The main implementation is a Jekyll app powered by, and served from, GitHub Pages.

Workflow

  1. I commit blog entries and other pages in Markdown, which is automatically translated into HTML by Jekyll.
  2. I push the entries (just the Markdown) to my GitHub repo.
  3. GitHub runs the Jekyll engine for me, generating HTML from the Markdown.

I used to run a Jekyll instance on Heroku, but got tired of updating Jekyll myself, so I decided to let GitHub manage it.

Technologies

Jekyll is “pure” Ruby, not Rails, so there’s no builtin asset pipeline. GitHub manages it for me, generating Sass as necessary. (When I was hosting on Heroku, I added an asset pipeline with the jekyll-assets gem.)

GitHub Pages uses kramdown (one of Jekyll’s alternative HTML translators) to replace Jekyll’s default, Maruku.

Thoughtbot’s libraries Bourbon and Neat provide responsive layout.

Default CSS provided by Thoughtbot’s Bitters because Bourbon, Neat needs a dash of Bitters.

The RSS feed is served directly from within GitHub (no need for FeedBurner etc. yet) via feed.xml from snaptortise’s Jekyll RSS Feed Templates.
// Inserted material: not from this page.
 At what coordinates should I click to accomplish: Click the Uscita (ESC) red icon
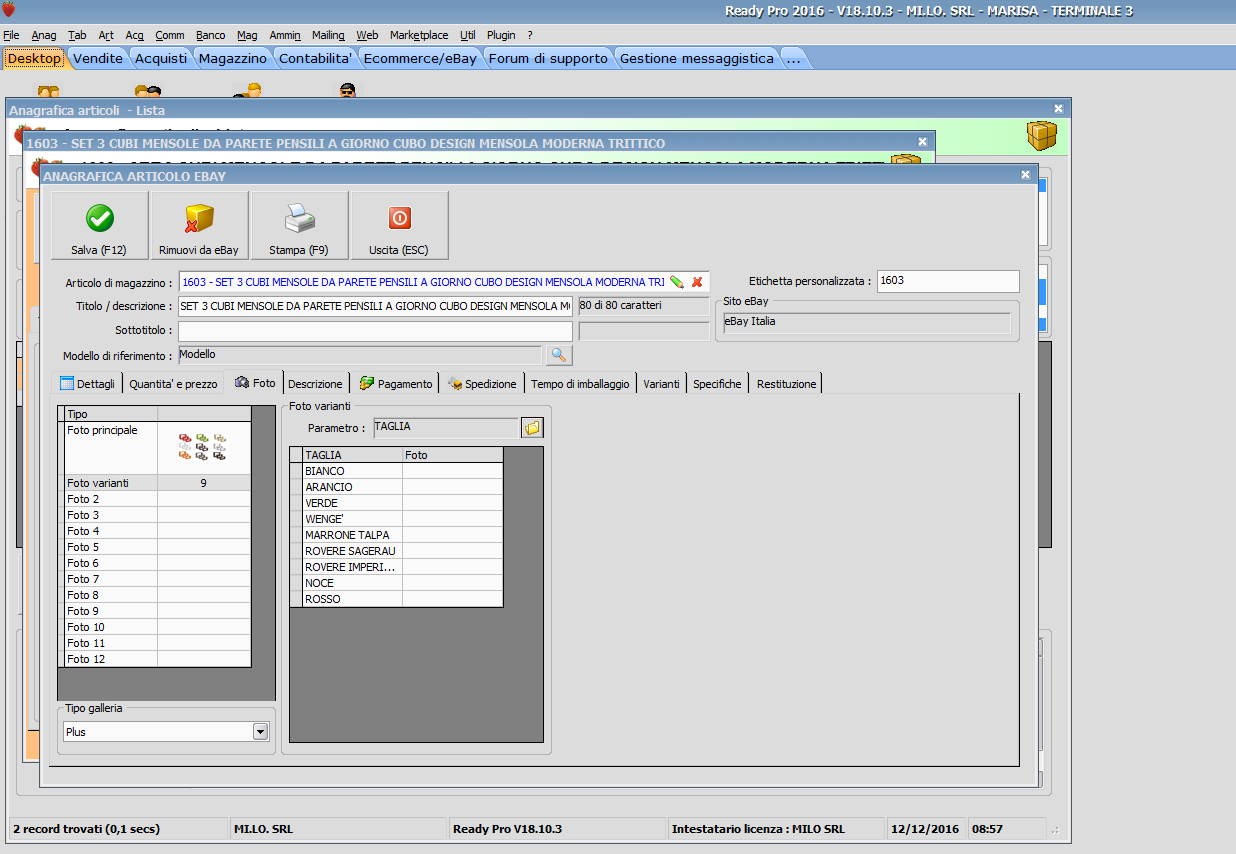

(When I was hosted on Heroku, log management was handled by Logentries. GitHub error messages are pretty sparse; I need to find a replacement.)

Comments handled by Disqus.

I considered migrating off of Pygments (for code syntax highlighting) to CodeRay, but the latter didn’t highlight SCSS the last time I checked, so I stuck with Pygments.